The idea is that the Iranian Central Bank will slash four zeros from the national currency – 10,000 rials will, therefore, become 1 toman.

The struggling Republic has already been experiencing economic difficulty due to sanctions imposed by the United States and her allies, but their situation has been exacerbated by the COVID-19 pandemic which has led the government to take the immediate action.

Interestingly, the devaluation of its currency has caused bitcoin demand to skyrocket as investors and savers seek alternative stores of value.

This mirrors similar steps being taken in countries like Venezuela where hyperinflation has ravaged the economy.

As reported here on May 8th, cryptocurrencies such as Bitcoin, Ethereum, DASH and Litecoin could be accepted in Venezuela as legal tender, perhaps as soon as June 1st.

The South American country, which has long had economic issues due to monetary hyperinflation, is looking to adopt crypto in a fierce drive that appears to have government backing.
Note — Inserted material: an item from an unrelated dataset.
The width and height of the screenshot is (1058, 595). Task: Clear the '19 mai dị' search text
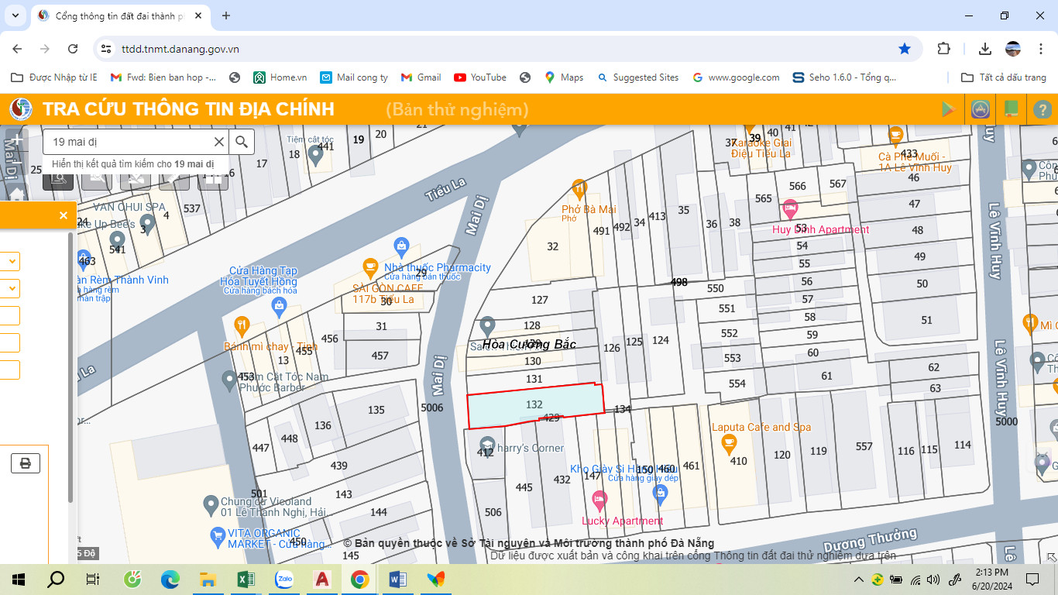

Astonishingly, hyperinflation hit 10,000,000% last year and even though the rate has slowed in recent months, crypto is still viewed as more stable in value and easier to use.

As in Venezuela, cryptocurrency could be seen as a much more stable form of money than the Iranian sovereign currency, the toman, and far more convenient to use.

Cryptocurrency transactions are already popular with the Iranian public, according to various reports. In some interviews, people have described bitcoin as the only way to get money out of Iran.